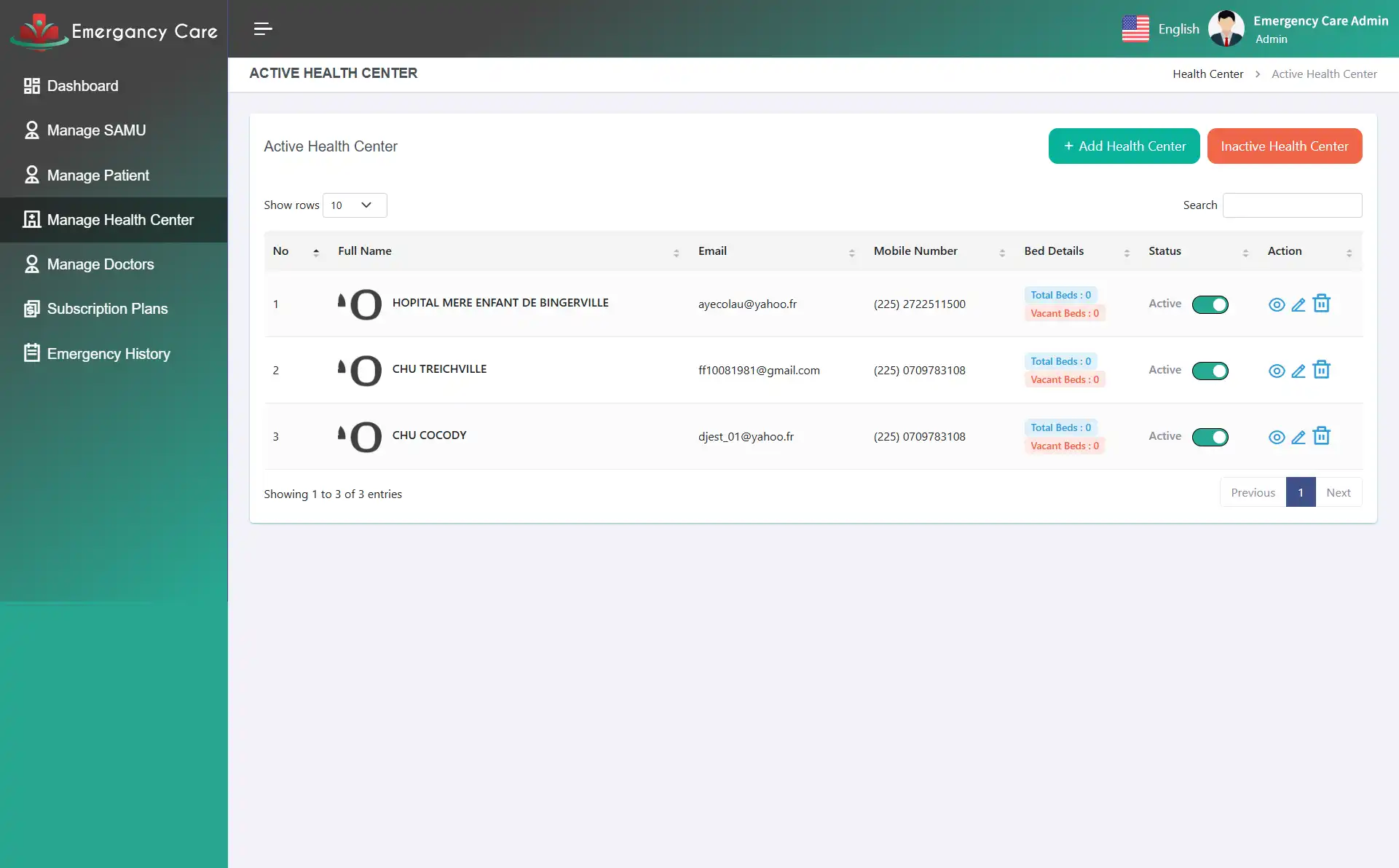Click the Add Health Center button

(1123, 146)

...

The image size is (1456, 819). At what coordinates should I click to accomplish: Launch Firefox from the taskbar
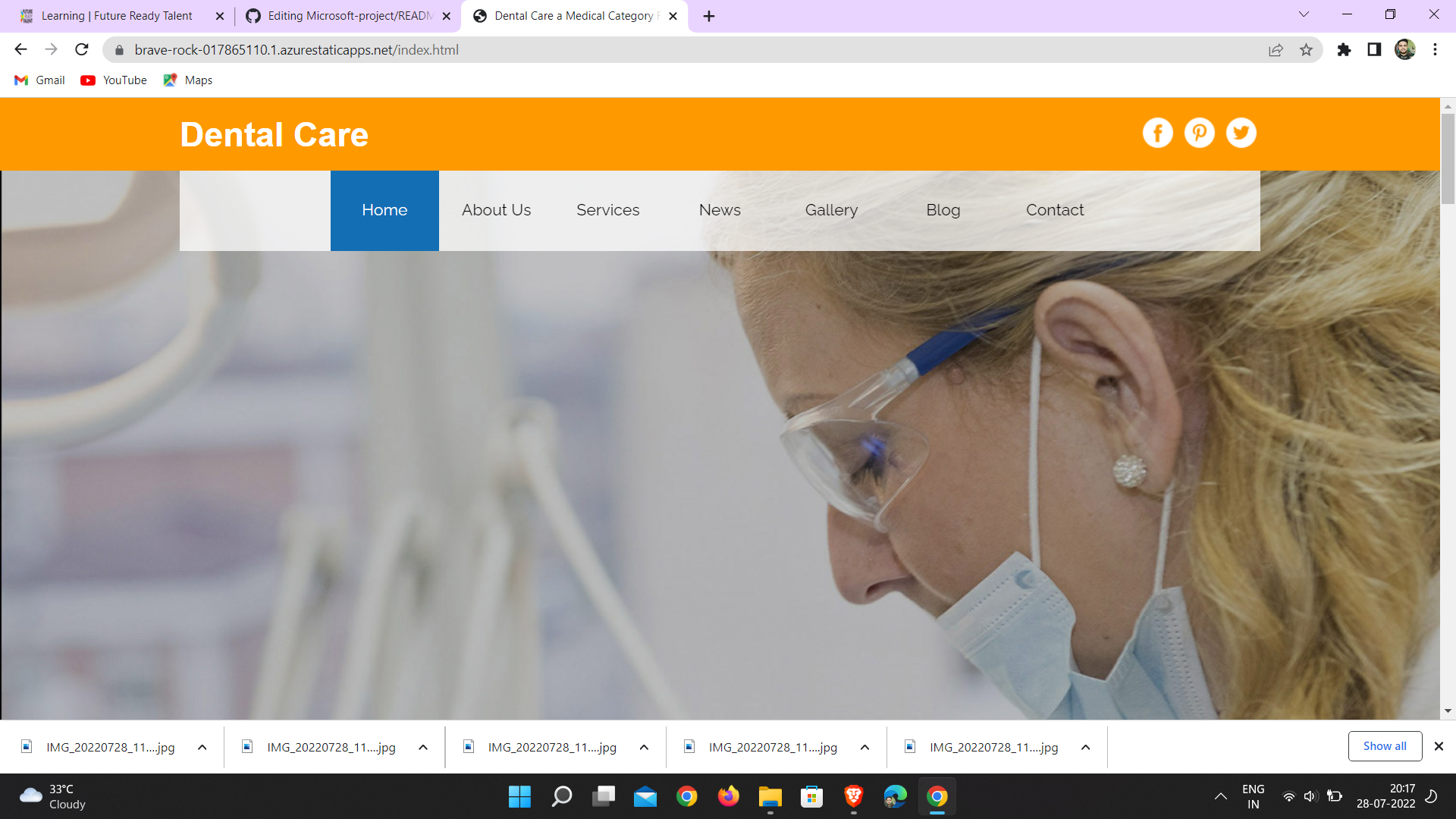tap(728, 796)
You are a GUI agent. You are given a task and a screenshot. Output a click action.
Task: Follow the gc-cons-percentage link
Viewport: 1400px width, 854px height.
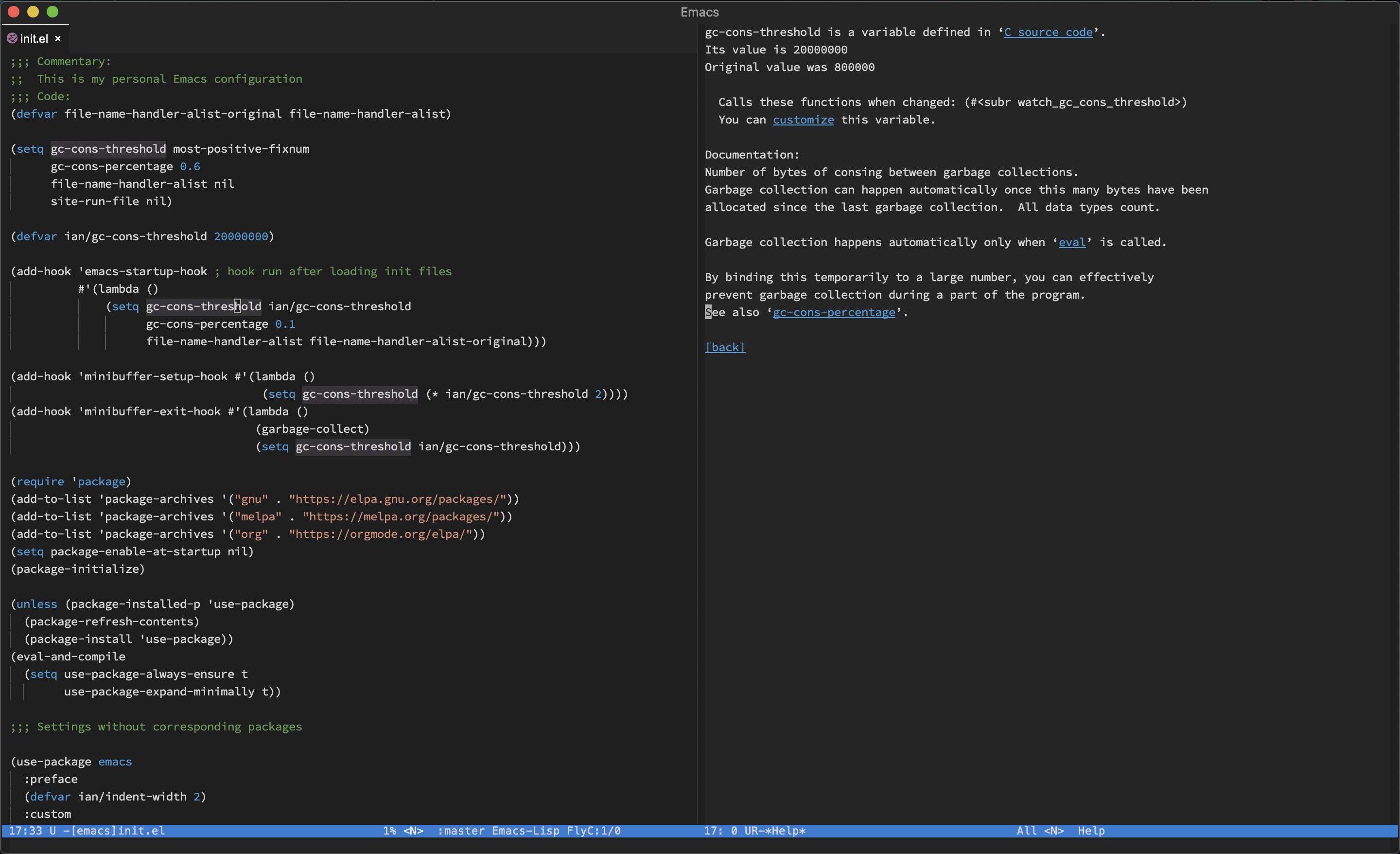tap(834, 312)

* [Exercise]: Your answer must be the lines above from the one holding "The image size" up to and including the one holding "Task: Follow the gc-cons-percentage link", exact and with no pictures.

* [Exercise result]:
The image size is (1456, 819). At what coordinates should I click to accomplish: Launch Firefox from the taskbar
tap(728, 796)
You are a GUI agent. You are given a task and a screenshot. Output a click action.
Task: Follow the gc-cons-percentage link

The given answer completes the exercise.